However, as mentioned above, there are a lot of domains this will not work for.

-Justin

We can get better results by ignoring particular known domain prefixes
such as "ftp" and "www":

# this works with 1.8 and 1.9
%w{
  www.google.com
  google.co.uk
  www.google.co.uk
  foo.bar
  }.each do |domain|
  dom = domain.sub(/^(?:www|ftp)\./, '')[/^[^.]+/]
  printf "%p -> %p\n", domain, dom
  # alternative
  dom = domain[/^(?:(?:ftp|www)\.)?([^.]+)/, 1]
  printf "%p -> %p\n", domain, dom
end

Kind regards

robert

···

2009/6/23 Justin Collins <justincollins@ucla.edu>:

Chem Leakhina wrote:

Hi everyone,

Does anyone know how to extract domain name without sub domain from url?

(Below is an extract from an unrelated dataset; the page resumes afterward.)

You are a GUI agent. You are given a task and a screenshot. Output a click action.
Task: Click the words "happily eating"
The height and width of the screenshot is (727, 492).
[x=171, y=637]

Example: http://test.domain.com => http://domain.com

Please give me an example code in ruby.

Thanks,
Leakhina

This is actually quite difficult, because there is a multitude of possible
second-level domains which can be used (such as .co.uk), and they are not
really standardized. Just picking one at random, the country of Jordan has
.com.jo, .net.jo, .gov.jo, .edu.jo, .org.jo, .mil.jo, .name.jo, and .sch.jo.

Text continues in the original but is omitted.